Thanks for the information. Yeah I'm using the map as a "room" table for a chat like server (with a blocking initializer). The behavior of the locked-if-same-bucket is unreliable for these types of cases, I think the function should probably be clarified that it behaves that way (and that its dependent on the hash/bucket palcement). I would have probably been bitten by this if I hadn't dug in deeper.

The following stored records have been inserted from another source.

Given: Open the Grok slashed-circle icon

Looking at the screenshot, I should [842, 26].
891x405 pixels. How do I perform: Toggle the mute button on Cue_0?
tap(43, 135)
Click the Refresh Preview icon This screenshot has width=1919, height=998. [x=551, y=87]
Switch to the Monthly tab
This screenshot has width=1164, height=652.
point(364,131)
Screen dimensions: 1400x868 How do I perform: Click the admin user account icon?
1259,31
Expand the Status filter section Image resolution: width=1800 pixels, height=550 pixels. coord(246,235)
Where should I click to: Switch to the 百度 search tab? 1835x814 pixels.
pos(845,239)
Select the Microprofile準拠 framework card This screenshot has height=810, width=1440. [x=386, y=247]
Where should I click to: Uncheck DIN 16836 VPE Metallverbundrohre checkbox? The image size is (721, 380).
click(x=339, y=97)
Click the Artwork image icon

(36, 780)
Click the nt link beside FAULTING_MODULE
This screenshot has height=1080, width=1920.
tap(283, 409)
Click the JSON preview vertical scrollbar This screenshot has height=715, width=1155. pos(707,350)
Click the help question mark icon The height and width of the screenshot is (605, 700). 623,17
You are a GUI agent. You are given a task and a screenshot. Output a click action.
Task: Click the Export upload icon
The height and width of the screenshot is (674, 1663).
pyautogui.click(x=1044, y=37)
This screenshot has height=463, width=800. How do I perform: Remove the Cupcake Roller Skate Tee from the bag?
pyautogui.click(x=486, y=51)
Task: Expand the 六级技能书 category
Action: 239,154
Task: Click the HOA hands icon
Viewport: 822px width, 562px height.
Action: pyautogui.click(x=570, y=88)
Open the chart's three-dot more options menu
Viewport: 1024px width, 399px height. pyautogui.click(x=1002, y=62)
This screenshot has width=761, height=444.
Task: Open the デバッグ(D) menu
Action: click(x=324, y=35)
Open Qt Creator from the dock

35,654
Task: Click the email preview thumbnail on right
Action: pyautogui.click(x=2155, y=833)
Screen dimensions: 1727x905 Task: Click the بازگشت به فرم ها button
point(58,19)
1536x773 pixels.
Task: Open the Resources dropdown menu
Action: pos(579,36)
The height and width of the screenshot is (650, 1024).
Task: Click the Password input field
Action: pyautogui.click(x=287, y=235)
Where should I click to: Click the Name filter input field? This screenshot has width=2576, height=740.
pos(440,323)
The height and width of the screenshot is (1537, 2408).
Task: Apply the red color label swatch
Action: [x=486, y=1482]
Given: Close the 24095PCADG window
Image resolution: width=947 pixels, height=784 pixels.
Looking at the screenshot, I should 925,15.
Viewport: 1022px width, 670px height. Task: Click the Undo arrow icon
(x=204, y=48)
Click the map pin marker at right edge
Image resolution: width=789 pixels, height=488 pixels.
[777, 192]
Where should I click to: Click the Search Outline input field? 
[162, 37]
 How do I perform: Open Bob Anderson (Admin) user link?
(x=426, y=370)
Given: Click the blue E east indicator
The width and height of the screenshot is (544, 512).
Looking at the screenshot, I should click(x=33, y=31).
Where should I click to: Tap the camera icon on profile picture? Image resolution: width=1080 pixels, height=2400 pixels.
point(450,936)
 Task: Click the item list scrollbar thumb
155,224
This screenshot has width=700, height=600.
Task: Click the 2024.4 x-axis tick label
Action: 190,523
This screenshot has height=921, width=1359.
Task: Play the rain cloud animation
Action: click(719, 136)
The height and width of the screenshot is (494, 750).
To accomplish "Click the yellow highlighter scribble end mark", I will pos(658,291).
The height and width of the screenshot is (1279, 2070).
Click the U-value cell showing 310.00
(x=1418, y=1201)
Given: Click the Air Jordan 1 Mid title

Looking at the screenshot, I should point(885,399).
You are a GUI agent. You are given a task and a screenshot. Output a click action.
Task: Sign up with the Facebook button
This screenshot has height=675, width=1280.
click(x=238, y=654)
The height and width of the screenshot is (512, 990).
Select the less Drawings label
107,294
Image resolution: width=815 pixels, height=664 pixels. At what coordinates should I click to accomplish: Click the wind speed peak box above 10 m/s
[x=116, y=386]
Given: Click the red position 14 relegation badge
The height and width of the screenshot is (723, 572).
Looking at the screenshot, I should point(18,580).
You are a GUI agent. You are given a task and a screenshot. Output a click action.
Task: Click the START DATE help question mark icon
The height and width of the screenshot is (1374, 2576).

I ended up writing a OnceMap type thing that uses singleflight to guard the initializer:

package utils

import (
	"github.com/puzpuzpuz/xsync/v3"
	"golang.org/x/sync/singleflight"
)

type OnceMap[T any] struct {
	dat   *xsync.MapOf[string, T]
	group singleflight.Group
}

func (o *OnceMap[T]) LoadOrCompute(key string, fn func() (T, error)) (T, error) {
	// Check cache
	value, found := o.dat.Load(key)
	if found {
		return value, nil
	}
	_, err, _ := o.group.Do(key, func() (interface{}, error) {
		// try again
		if _, found := o.dat.Load(key); found {
			return nil, nil
		}
		// compute
		data, innerErr := fn()
		if innerErr == nil {
			o.dat.Store(key, data)
		}
		return nil, innerErr
	})
	value, _ = o.dat.Load(key)
	return value, err
}

func NewOnceMap[T any]() *OnceMap[T] {
	return &OnceMap[T]{
		dat:   xsync.NewMapOf[string, T](),
		group: singleflight.Group{},
	}
}

That's a good input. I'll update the godoc, so that the locking behavior is clear.